Town in Western Ghana

Old Subri (Subri Dada) is a town in the western region of Ghana. The town is one of the catchment areas of the Golden Star Wassa Limited which is a mining company in Ghana. The people are part of the Wassa tribe.

== Projects ==

=== Water ===
The chiefs and residents of Old Subri in the Wassa East District of the Western Region in July 2023 received a community water project worth GH¢176,294.00 from Ghana Rubber Estate Limited (GREL). The chief mentioned that the timely assistance from companies like, Golden Star Resource, GREL, to consistently cater to community needs in their operational areas, had a significant positive impact on the host communities' lives.

The project includes a mechanized water system with two boreholes, three outlets, and a 20,000-liter capacity. This initiative aims to improve access to clean water for the local community. The community water project, started in 2021, faced a minor setback due to insufficient water from the first borehole. A supplementary borehole was added, and now it is expected to serve around 1,400 people in Old Subri, Western Region.

== Education ==
Peoples in the town and around can have their formal education at Old Subri D/A Basic School, a public school under the supervision of the district capital, Daboase.

== Traditional Leaders ==

=== Chief ===
Nana Twumasi Ampaakwaw II.

== Sports ==

=== Soccer Team ===
Royal Jet FC: A division two football team in Ghana.

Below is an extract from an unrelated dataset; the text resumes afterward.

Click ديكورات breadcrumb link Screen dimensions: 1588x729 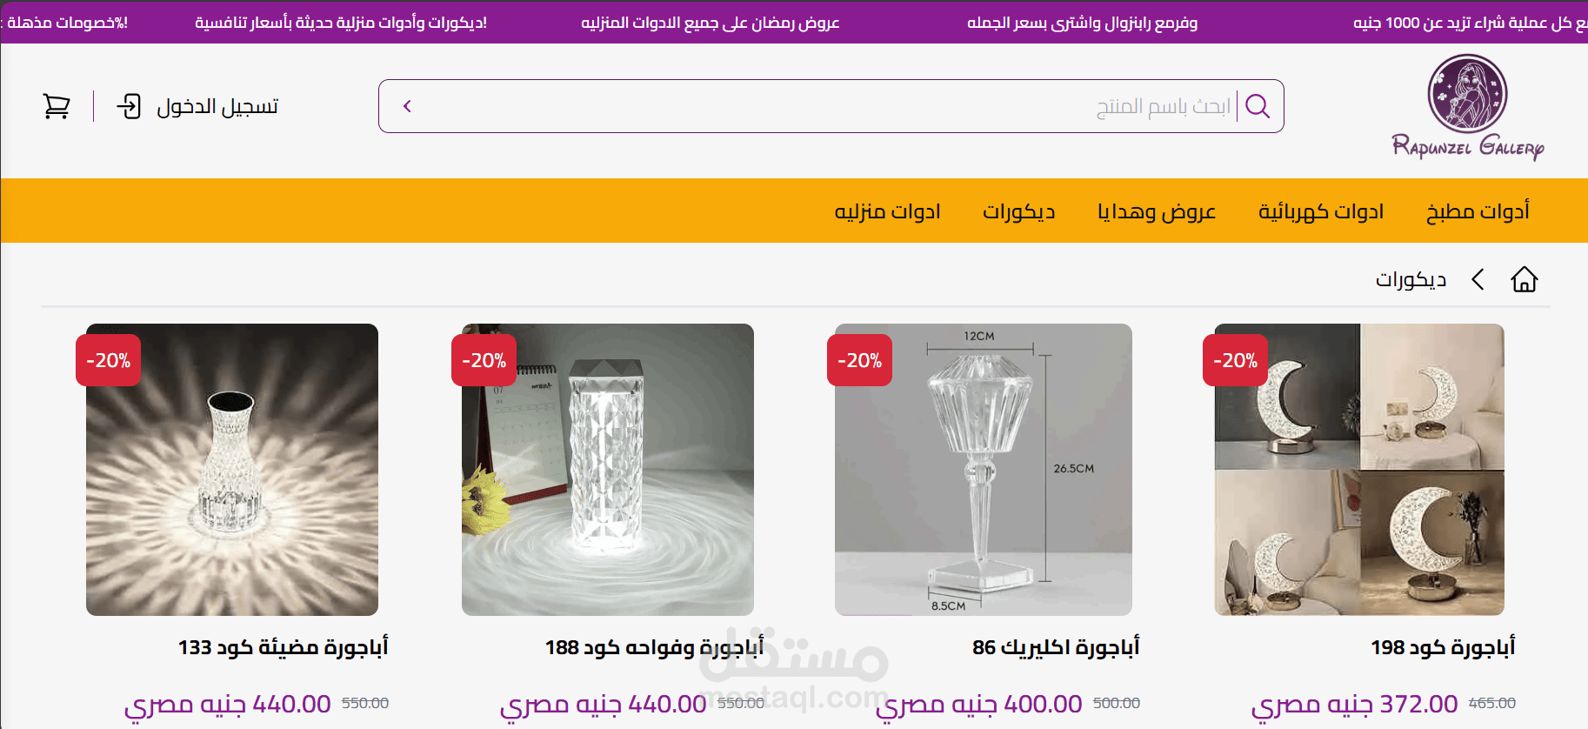click(x=1411, y=279)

== Controversies, Incidents and Lawsuits ==

=== Incidents ===
On Thursday evening, while the Royal Jet team members were on their route to Old Subri after experiencing a 2-0 loss to Tarkwa United, in a second division league match held at Akon Park, the Medeama SC home grounds in Tarkwa before the construction of the TnA Stadium by Goldfield Ghana Limited, the team experienced an accident. As a result of an unfortunate incident that occurred on the Huni Valley-Damang road, a number of individuals who are part of the roster of Royal Jet FC, a football team competing in the second division, and whose base is situated in the locale of Old Subri within the administrative jurisdiction of the Wassa East District in the Western Region, have unfortunately incurred substantial injuries.